General information
- Location: Ariah Park New South Wales, Australia
- Coordinates: 34°20′38″S 147°13′06″E﻿ / ﻿34.3438°S 147.2184°E
- System: Regional rail
- Line: Temora-Roto line

Other information
- Status: Closed

History
- Opened: 1906
- Closed: Unknown

Services
| Preceding station | Former services |  |  | Following station |
| Mirrool towards Roto |  | Temora–Roto Line |  | Quandary towards Temora |

Location

= Ariah Park railway station =

Former railway station in New South Wales, Australia

The Ariah Park railway station is a disused railway station on the Temora-Roto railway line in New South Wales, Australia. It opened in 1906 and was the temporary terminus of the line between 1906 and 1908.

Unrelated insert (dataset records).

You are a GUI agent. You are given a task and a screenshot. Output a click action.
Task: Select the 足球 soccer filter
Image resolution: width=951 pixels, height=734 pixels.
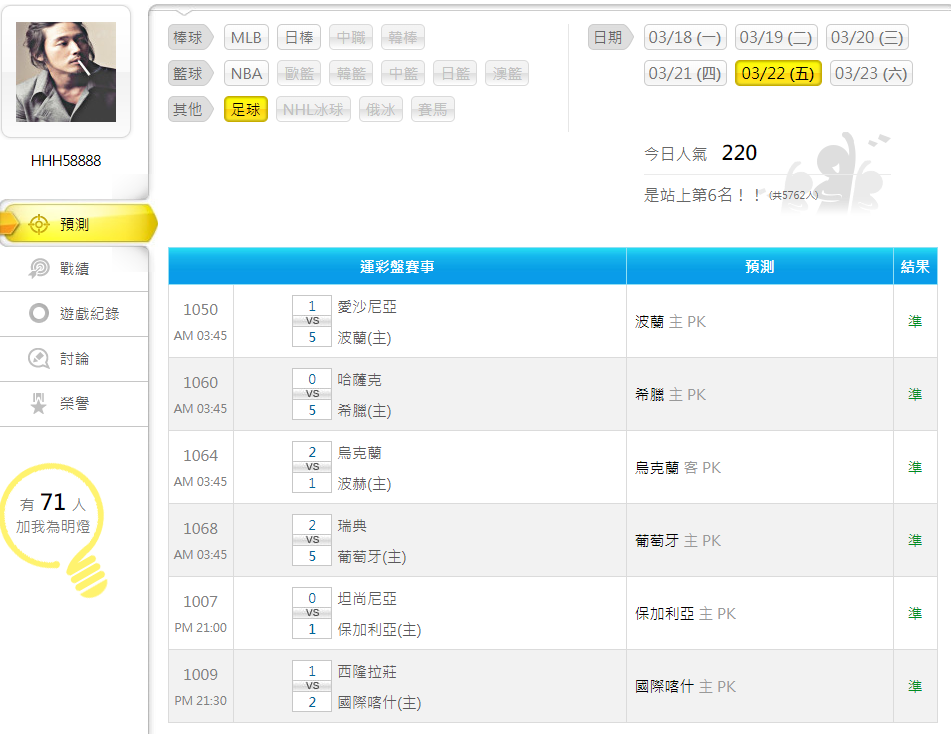coord(245,109)
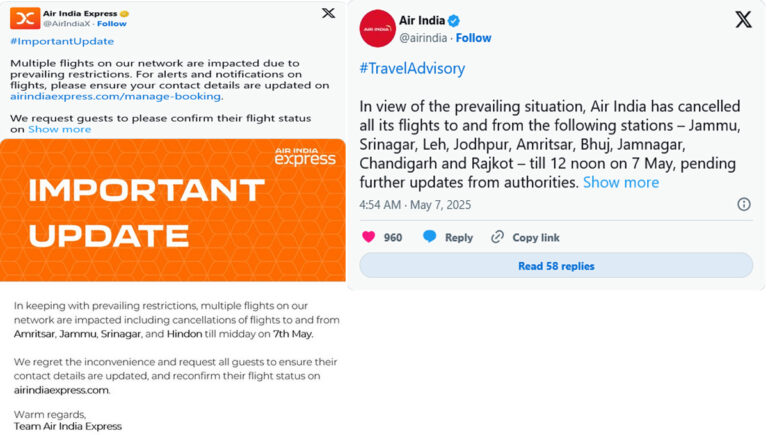The height and width of the screenshot is (435, 768).
Task: Click the Read 58 replies button
Action: 556,266
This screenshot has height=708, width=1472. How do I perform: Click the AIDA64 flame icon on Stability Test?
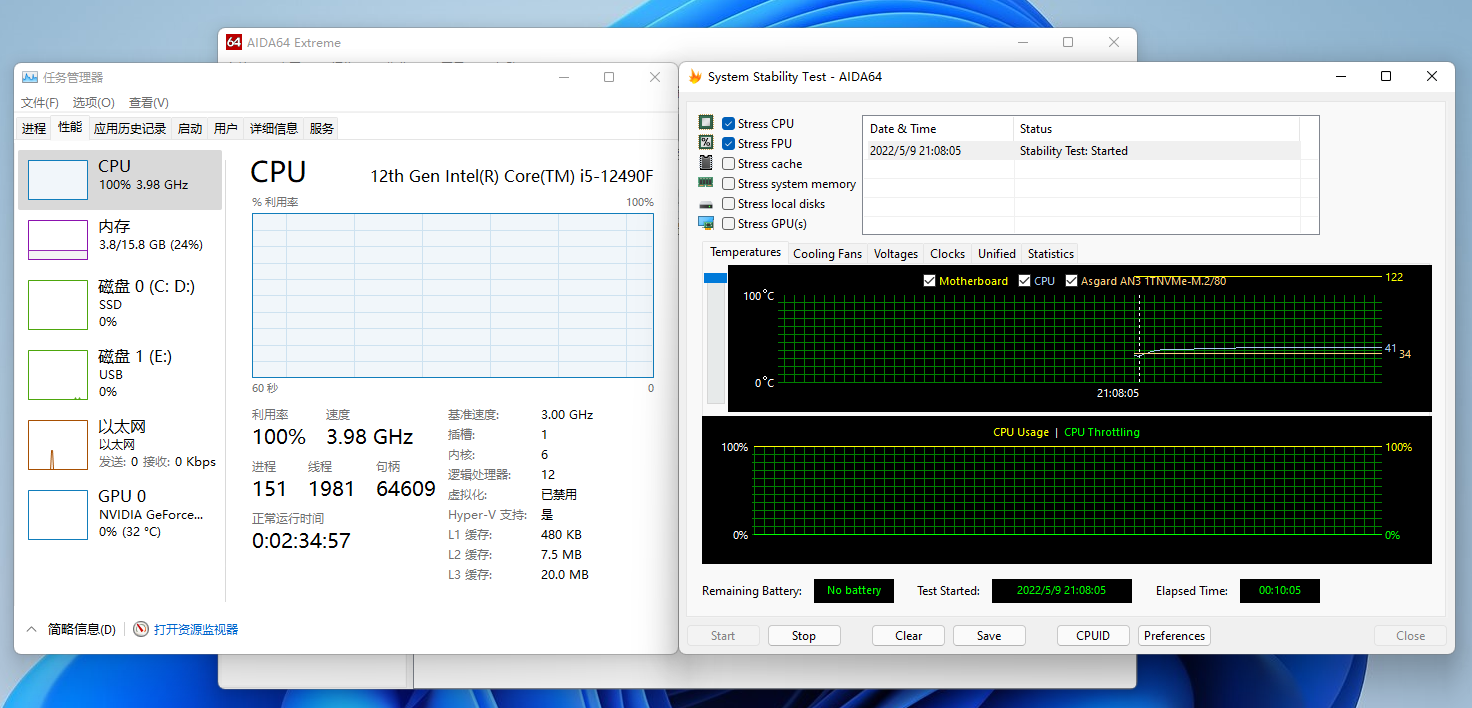695,76
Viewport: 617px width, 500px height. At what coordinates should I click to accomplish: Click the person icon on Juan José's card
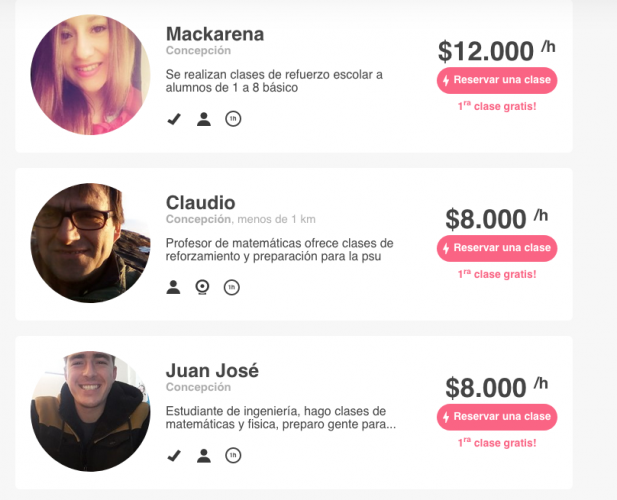pyautogui.click(x=204, y=456)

A turning triangle was provided behind the platform with various goods facilities and sidings. A timber station building and toilet were provided on the 100 ft, which was later extended to 225 ft. Wheat stacking sites were constructed between 1915 and 1918, and Ariah Park is notable as the first location in Australia to despatch wheat in bulk, a memorial on a freight wagon alongside an adjoining road commemorates this. In 1986, the triangle was removed and goods facilities were subsequently closed until Ariah Park became available for wheat loading only in 1994. The railway station was unattended after 1982. The platform was shortened to 24 m in 1994. The railway station building survives in reasonable condition and was restored and repainted in 2006. There are plans to convert it into a museum.